◆ **Document passage**
=== Section Start ===

At the end of December, the Boston Globe published an article titled, “Wide heart monitor use tied to missed alarms.” I had a strong feeling I had read that article before, and then I realized I was having a déjà vu moment — ARC had published a strategy report in 2004 focused on alarm management strategies for manufacturing plants.
Here are the opening paragraphs from the Boston Globe article:
It used to be that only the most fragile patients were wired to a cardiac monitor. Now, some hospitals are building “war rooms’’ with row upon row of screens to track patients’ heart rate and rhythm. Others, such as Tufts Medical Center in Boston, have installed monitors at every bedside.
The burgeoning use of heart monitors allows hospitals to care for sicker patients on regular floors – typically without hiring as many nurses as they do in intensive care units – and to admit patients faster, easing emergency room congestion. Many physicians routinely put patients on the monitors, knowing they can save lives by catching life-threatening abnormalities. And since monitoring is noninvasive, it seems harmless.
But an expanding group of researchers, many of them nurses, are questioning the proliferation of monitoring, saying it is a prime cause of the dangerous problem of alarm fatigue. The more patients there are on monitors, they say, the more the machines’ warning alarms blare, leading nurses to become desensitized to the beeps and tune them out. This phenomenon has been linked to dozens of patient deaths nationwide, according to an analysis published this year by the Globe.
Similarly, process manufacturing facilities, such as chemical plants, refineries, and power generation plants, also use alarms widely. These alarms measure things like the flow rate of liquids, liquid levels, pressure, temperature, whether equipment is functioning properly, and environmental emissions. There are set thresholds and when readings go outside the acceptable limits, an alarm occurs.
The Boston Globe article did not say how many alarms can go off in a day at a hospital, but at a large refinery it can average over 14,000 per day. I’m sure hospitals are not close to that scale.

=== Section End ===

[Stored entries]

=== Section Start ===

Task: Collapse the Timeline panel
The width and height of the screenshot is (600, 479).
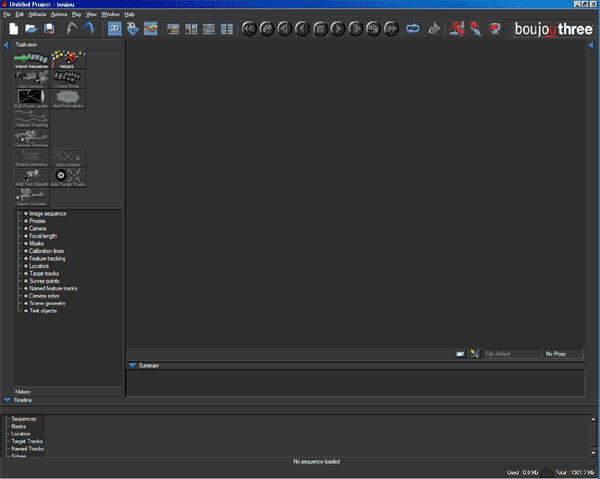Action: tap(7, 399)
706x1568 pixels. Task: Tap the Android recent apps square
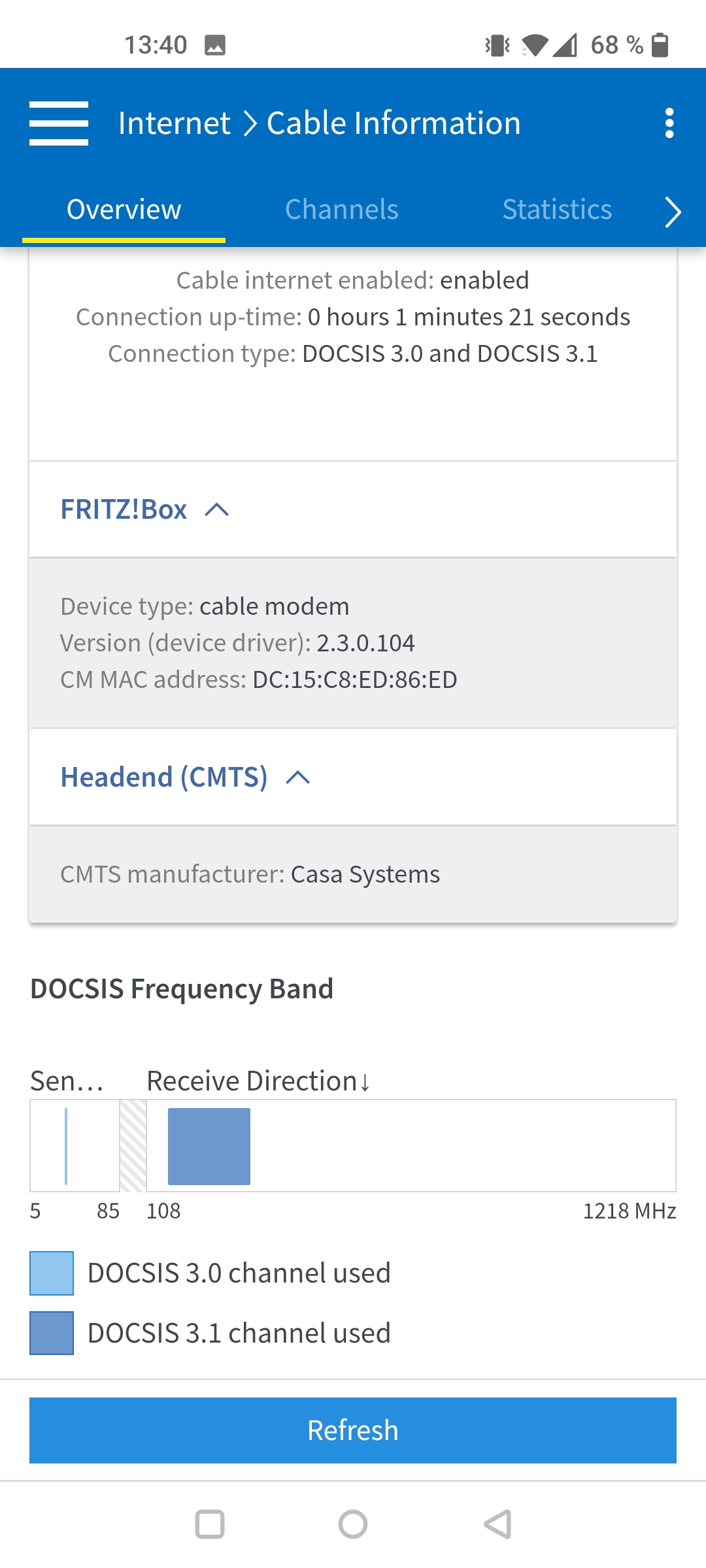tap(210, 1525)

=== Section End ===

◆ **Actions to take**
1 - Answer these questions using the alarm article above:
(a) In what year did ARC publish its strategy report on alarm management for manufacturing plants?
(b) Which Boston hospital has installed monitors at every bedside?
(c) How many alarms per day can a large refinery average?
2 - Print the alarm article's text from "Similarly, process manufacturing" to "to that scale.", unchanged.

◆ **Solutions**
1 -
(a) 2004
(b) Tufts Medical Center
(c) Over 14,000

2 -
Similarly, process manufacturing facilities, such as chemical plants, refineries, and power generation plants, also use alarms widely. These alarms measure things like the flow rate of liquids, liquid levels, pressure, temperature, whether equipment is functioning properly, and environmental emissions. There are set thresholds and when readings go outside the acceptable limits, an alarm occurs.
The Boston Globe article did not say how many alarms can go off in a day at a hospital, but at a large refinery it can average over 14,000 per day. I’m sure hospitals are not close to that scale.